→ WORK TO DO:
• a. State whether each statement agrees with the grinder thread below: (i) a porlex hand grinder can be bought new for about 30; (ii) the Bodum grinder is expected to grind fine enough for good espresso; (iii) a second hand MC2 is suggested for about £50. Answer yes or no for each and quote the deciding words.
• b. Retype the passage of the grinder thread below, everything from "I am new to" down to "older model version.".
[SOURCE TEXT start]
# Best sub £50 grinder?



## Somnophore

I am new to the world of good coffee, I'm just looking at a grinder, hand or electric for £50 or less for use in my basic espresso machine or cafetiere for the moment,I'd like to spend more but can't afford it, and I think with limited funds a reasonable grinding and decent beans is the best route into decent coffee. So any recommendations welcome.

coffee machine I have is very similar to this, maybe the older model version.

http://www.amazon.co.uk/gp/aw/d/B003UMHO8G/ref=mp_s_a_1_7?qid=1372891163&sr=8-7&pi=SL75


----------



## CoffeeJohnny

Hand grinder, porlex, hario skerton or hario mini. that'll do you for filter coffee, espresso it'll be something second hand but I really dont know of anything at that price I am afraid.


----------



## urbanbumpkin

Unless you pick up an absolute bargain on gum tree I think you're going to struggle with getting an electric grinder for £50 even second hand. You could pick up a porlex hand grinder for about 30 new. Alternatively you could pick up a second hand MC2 for about £85 which would be an entry level grinder for espresso. Its worth spending money on a grinder

Sent from my GT-S5830 using Tapatalk 2


----------



## Somnophore

That no good?

http://www.amazon.co.uk/gp/aw/d/B003S5PZS6/ref=mp_s_a_1_4?qid=1372891967&sr=8-4&pi=SL75


----------



## funinacup

The grind quality from that Bodum one will be awful, and it probably won't grind fine enough for good espresso, unfortunately.

I'd go Hario Skerton! Can grind find enough to choke an 18g VST!
[SOURCE TEXT end]
[COLLECTED DATA start]
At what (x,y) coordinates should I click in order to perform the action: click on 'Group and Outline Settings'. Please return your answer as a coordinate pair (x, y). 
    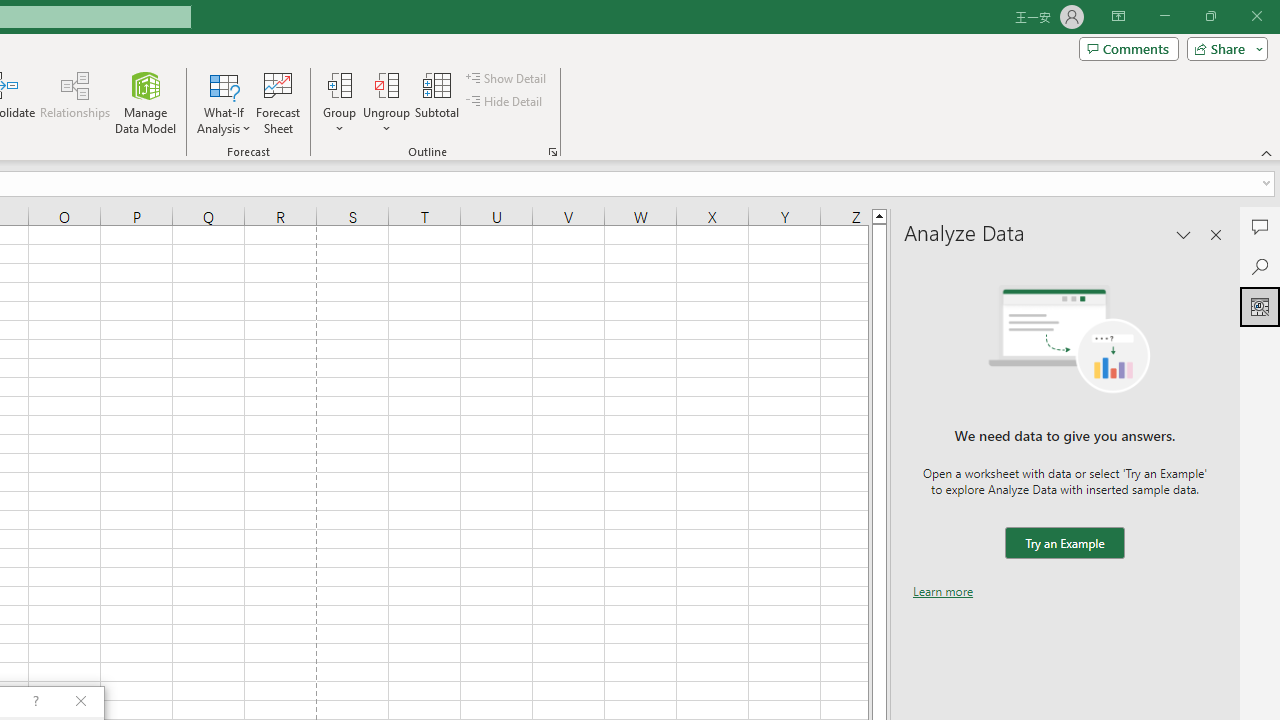
    Looking at the image, I should click on (552, 150).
[COLLECTED DATA end]
→ REPLIES:
• a.
(i) Yes: "You could pick up a porlex hand grinder for about 30 new."
(ii) No: "it probably won't grind fine enough for good espresso, unfortunately."
(iii) No: "you could pick up a second hand MC2 for about £85"

• b.
I am new to the world of good coffee, I'm just looking at a grinder, hand or electric for £50 or less for use in my basic espresso machine or cafetiere for the moment,I'd like to spend more but can't afford it, and I think with limited funds a reasonable grinding and decent beans is the best route into decent coffee. So any recommendations welcome.

coffee machine I have is very similar to this, maybe the older model version.